Three weeks ago, NIH issued a request for information to solicit comments on the development an NIH Data Catalog as part of its overall Big Data to Knowledge (BD2K) Initiative.
The Data Preservation Alliance for Social Sciences issued a response to which I contributed. Two sections are of general interest to the library/stewardship community:
Common Data Citation Principles and Practices
While there are a number of different communities of practice around data citation, a number of common principles and practices can be identified.
The editorial policy Science [see http://www.sciencemag.org/site/feature/contribinfo/prep/ ] is an exemplar of two principles for data citations: First, that published claims should cite the evidence and methods upon which they rely, and second, that things cited should be available for examination by the scientific community. These principles have been recognized across a set of communities and expert reports, and are increasingly being adopted by number of other leading journals. [See Altman 2012; CODATA-ICSTI Task Group, 2013; and http://www.force11.org/AmsterdamManifesto]

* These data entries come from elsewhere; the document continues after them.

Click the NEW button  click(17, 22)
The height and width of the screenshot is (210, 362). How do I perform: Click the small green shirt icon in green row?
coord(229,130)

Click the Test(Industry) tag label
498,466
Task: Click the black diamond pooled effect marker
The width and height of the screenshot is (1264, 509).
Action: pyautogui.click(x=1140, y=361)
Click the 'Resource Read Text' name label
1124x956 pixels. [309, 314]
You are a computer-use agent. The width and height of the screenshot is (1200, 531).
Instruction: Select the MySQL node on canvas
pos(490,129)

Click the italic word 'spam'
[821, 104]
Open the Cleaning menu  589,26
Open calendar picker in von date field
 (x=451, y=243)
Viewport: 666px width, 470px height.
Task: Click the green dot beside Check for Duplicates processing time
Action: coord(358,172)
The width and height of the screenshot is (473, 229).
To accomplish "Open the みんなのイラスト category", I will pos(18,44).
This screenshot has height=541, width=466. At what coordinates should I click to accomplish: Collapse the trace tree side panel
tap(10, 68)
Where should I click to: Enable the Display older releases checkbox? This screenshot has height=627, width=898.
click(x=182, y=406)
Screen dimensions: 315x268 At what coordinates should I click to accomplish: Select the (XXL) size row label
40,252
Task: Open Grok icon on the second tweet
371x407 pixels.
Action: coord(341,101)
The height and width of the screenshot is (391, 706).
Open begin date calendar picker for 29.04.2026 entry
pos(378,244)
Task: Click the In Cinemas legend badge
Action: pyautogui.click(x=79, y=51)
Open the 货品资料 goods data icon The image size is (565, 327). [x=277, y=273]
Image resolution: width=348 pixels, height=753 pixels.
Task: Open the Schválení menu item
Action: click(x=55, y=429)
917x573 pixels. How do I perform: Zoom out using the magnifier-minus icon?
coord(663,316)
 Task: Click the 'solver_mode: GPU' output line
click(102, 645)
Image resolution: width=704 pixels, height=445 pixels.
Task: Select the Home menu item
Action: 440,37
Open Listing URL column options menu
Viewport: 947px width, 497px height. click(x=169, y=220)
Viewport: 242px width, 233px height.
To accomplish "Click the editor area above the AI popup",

Previous policies aiming to facilitate open access to research data have often failed to achieve their promise in implementation. Effective implementation requires standardizing core practices, aligning stakeholder incentives, reducing barriers to long-term access, and building in evaluation mechanisms.
A set of core recognized good practices have emerged that span fields. Good practice includes separating the elements of citation from the presentation; including in the elements identifier, title, author, and date information, and where at all possible version and fixity information; and listing data citations in the same place as citation to other works – typically in the references section. [See Altman-King 2006; Altman 2012; CODATA-ICTI Task Group 2013; http://schema.datacite.org/ ; http://data-pass.org/citations.html ]
Although the incentives related to data citation and access are complex, there are a number of simple points of leverage. First, journals can both create positive incentives for sharing data by requiring that data be properly cited. Second, funders can require that only those outputs of research that comply with access and citation policies can be claimed as results from prior research.